## Records provided
------------
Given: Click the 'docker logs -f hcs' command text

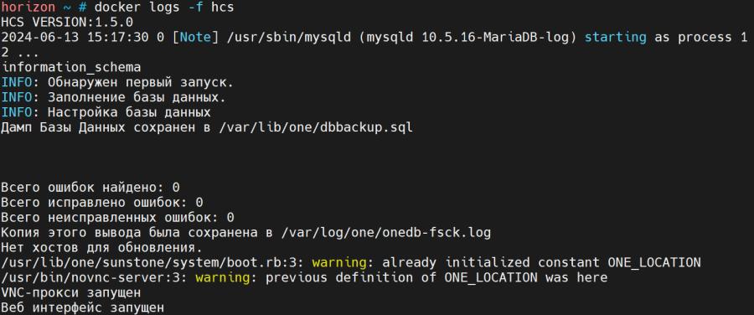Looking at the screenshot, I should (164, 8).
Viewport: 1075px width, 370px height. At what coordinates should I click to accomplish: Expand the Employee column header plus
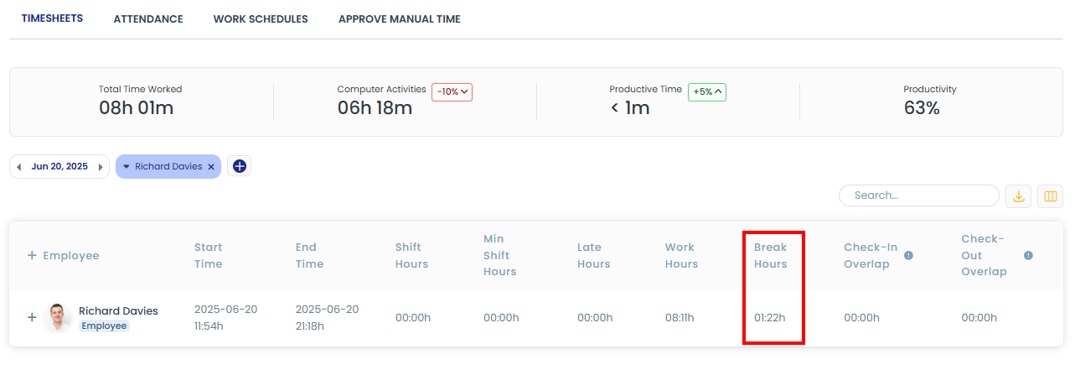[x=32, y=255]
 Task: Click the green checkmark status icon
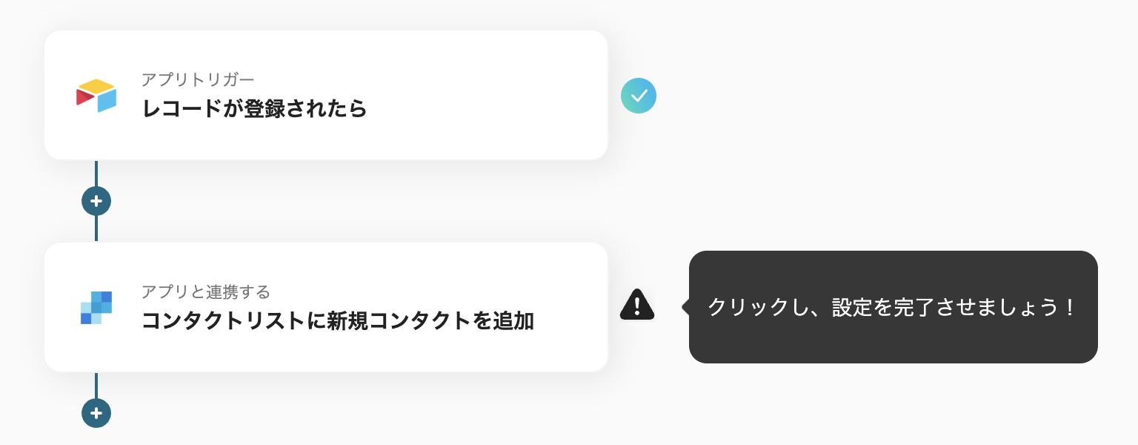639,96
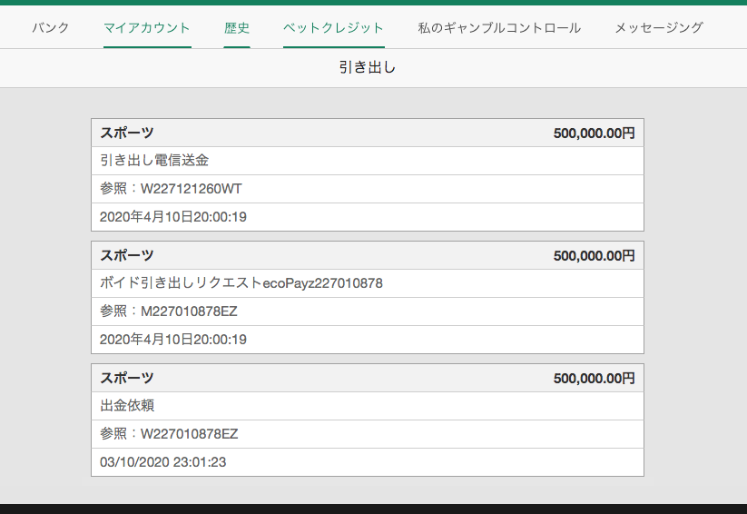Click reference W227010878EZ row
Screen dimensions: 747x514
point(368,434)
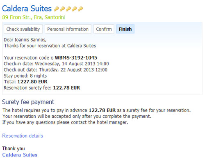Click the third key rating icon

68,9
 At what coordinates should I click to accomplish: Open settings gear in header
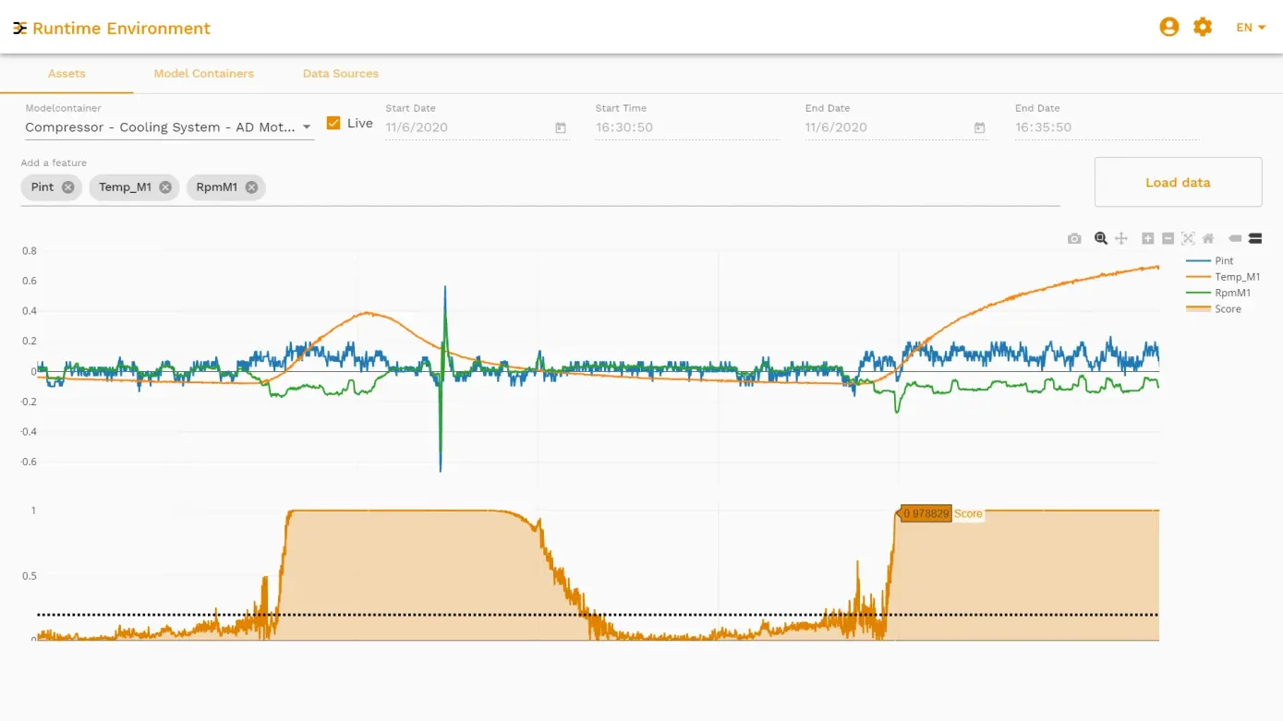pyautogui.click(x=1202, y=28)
------------
## Activity
None of the pictures should be carried over when the data above is transcribed exactly.

## Output below
Given: Click the 'docker logs -f hcs' command text

Looking at the screenshot, I should (164, 8).
Viewport: 1075px width, 370px height. At what coordinates should I click to accomplish: Expand the Employee column header plus
[x=32, y=255]
 Task: Click the green checkmark status icon
639,96
Click reference W227010878EZ row
Screen dimensions: 747x514
point(368,434)
Click the third key rating icon

68,9
 At what coordinates should I click to accomplish: Open settings gear in header
pyautogui.click(x=1202, y=28)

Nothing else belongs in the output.